== THE DATA

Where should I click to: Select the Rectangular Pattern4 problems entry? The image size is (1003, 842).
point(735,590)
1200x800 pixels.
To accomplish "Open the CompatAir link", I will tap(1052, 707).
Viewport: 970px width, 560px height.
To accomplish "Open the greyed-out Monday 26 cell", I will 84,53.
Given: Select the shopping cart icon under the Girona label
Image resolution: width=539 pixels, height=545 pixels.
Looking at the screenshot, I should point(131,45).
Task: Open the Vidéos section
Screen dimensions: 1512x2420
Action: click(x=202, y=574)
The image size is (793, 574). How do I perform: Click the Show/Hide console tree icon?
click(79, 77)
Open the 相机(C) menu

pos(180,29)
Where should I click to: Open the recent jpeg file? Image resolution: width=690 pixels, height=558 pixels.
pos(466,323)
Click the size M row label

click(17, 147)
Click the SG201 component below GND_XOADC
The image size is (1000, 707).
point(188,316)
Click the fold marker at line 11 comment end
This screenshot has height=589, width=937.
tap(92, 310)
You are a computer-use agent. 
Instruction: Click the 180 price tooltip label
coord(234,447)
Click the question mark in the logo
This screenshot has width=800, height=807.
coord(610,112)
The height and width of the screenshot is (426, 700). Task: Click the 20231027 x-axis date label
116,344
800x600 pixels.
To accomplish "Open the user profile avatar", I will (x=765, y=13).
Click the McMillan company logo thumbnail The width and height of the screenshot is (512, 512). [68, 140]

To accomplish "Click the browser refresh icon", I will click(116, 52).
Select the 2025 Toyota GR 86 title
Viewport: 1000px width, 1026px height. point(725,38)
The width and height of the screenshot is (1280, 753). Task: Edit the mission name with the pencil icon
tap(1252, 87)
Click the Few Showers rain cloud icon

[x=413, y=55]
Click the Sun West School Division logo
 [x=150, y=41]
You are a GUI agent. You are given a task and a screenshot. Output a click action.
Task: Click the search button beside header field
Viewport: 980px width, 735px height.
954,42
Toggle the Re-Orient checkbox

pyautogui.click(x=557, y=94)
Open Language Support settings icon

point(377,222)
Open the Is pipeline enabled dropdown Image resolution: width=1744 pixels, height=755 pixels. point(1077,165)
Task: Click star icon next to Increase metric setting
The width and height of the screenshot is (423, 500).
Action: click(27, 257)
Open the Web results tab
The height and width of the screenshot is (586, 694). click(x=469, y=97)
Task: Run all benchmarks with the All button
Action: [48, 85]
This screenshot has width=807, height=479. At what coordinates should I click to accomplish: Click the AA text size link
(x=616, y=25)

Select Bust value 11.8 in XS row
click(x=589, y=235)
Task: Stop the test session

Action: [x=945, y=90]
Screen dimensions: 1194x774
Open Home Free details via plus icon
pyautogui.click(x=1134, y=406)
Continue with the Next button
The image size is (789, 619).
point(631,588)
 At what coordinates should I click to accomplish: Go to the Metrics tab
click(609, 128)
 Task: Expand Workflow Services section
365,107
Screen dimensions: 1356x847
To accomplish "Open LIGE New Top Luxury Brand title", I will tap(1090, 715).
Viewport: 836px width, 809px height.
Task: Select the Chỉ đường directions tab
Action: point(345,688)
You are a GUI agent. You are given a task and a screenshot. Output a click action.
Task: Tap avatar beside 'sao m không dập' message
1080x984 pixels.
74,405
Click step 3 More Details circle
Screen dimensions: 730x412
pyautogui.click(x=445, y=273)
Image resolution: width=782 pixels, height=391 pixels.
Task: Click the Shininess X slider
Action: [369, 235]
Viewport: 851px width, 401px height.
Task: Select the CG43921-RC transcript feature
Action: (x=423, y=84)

====

■ **EXERCISE**
All of the data above needs to be written out exactly.

■ **EXERCISE RESULT**
Where should I click to: Select the Rectangular Pattern4 problems entry? The image size is (1003, 842).
point(735,590)
1200x800 pixels.
To accomplish "Open the CompatAir link", I will tap(1052, 707).
Viewport: 970px width, 560px height.
To accomplish "Open the greyed-out Monday 26 cell", I will 84,53.
Given: Select the shopping cart icon under the Girona label
Image resolution: width=539 pixels, height=545 pixels.
Looking at the screenshot, I should point(131,45).
Task: Open the Vidéos section
Screen dimensions: 1512x2420
Action: click(x=202, y=574)
The image size is (793, 574). How do I perform: Click the Show/Hide console tree icon?
click(79, 77)
Open the 相机(C) menu

pos(180,29)
Where should I click to: Open the recent jpeg file? Image resolution: width=690 pixels, height=558 pixels.
pos(466,323)
Click the size M row label

click(17, 147)
Click the SG201 component below GND_XOADC
The image size is (1000, 707).
point(188,316)
Click the fold marker at line 11 comment end
This screenshot has height=589, width=937.
tap(92, 310)
You are a computer-use agent. 
Instruction: Click the 180 price tooltip label
coord(234,447)
Click the question mark in the logo
This screenshot has width=800, height=807.
coord(610,112)
The height and width of the screenshot is (426, 700). Task: Click the 20231027 x-axis date label
116,344
800x600 pixels.
To accomplish "Open the user profile avatar", I will (x=765, y=13).
Click the McMillan company logo thumbnail The width and height of the screenshot is (512, 512). [68, 140]

To accomplish "Click the browser refresh icon", I will click(116, 52).
Select the 2025 Toyota GR 86 title
Viewport: 1000px width, 1026px height. point(725,38)
The width and height of the screenshot is (1280, 753). Task: Edit the mission name with the pencil icon
tap(1252, 87)
Click the Few Showers rain cloud icon

[x=413, y=55]
Click the Sun West School Division logo
 [x=150, y=41]
You are a GUI agent. You are given a task and a screenshot. Output a click action.
Task: Click the search button beside header field
Viewport: 980px width, 735px height.
954,42
Toggle the Re-Orient checkbox

pyautogui.click(x=557, y=94)
Open Language Support settings icon

point(377,222)
Open the Is pipeline enabled dropdown Image resolution: width=1744 pixels, height=755 pixels. point(1077,165)
Task: Click star icon next to Increase metric setting
The width and height of the screenshot is (423, 500).
Action: click(27, 257)
Open the Web results tab
The height and width of the screenshot is (586, 694). click(x=469, y=97)
Task: Run all benchmarks with the All button
Action: [48, 85]
This screenshot has width=807, height=479. At what coordinates should I click to accomplish: Click the AA text size link
(x=616, y=25)

Select Bust value 11.8 in XS row
click(x=589, y=235)
Task: Stop the test session

Action: [x=945, y=90]
Screen dimensions: 1194x774
Open Home Free details via plus icon
pyautogui.click(x=1134, y=406)
Continue with the Next button
The image size is (789, 619).
point(631,588)
 At what coordinates should I click to accomplish: Go to the Metrics tab
click(609, 128)
 Task: Expand Workflow Services section
365,107
Screen dimensions: 1356x847
To accomplish "Open LIGE New Top Luxury Brand title", I will tap(1090, 715).
Viewport: 836px width, 809px height.
Task: Select the Chỉ đường directions tab
Action: point(345,688)
You are a GUI agent. You are given a task and a screenshot. Output a click action.
Task: Tap avatar beside 'sao m không dập' message
1080x984 pixels.
74,405
Click step 3 More Details circle
Screen dimensions: 730x412
pyautogui.click(x=445, y=273)
Image resolution: width=782 pixels, height=391 pixels.
Task: Click the Shininess X slider
Action: [369, 235]
Viewport: 851px width, 401px height.
Task: Select the CG43921-RC transcript feature
Action: (x=423, y=84)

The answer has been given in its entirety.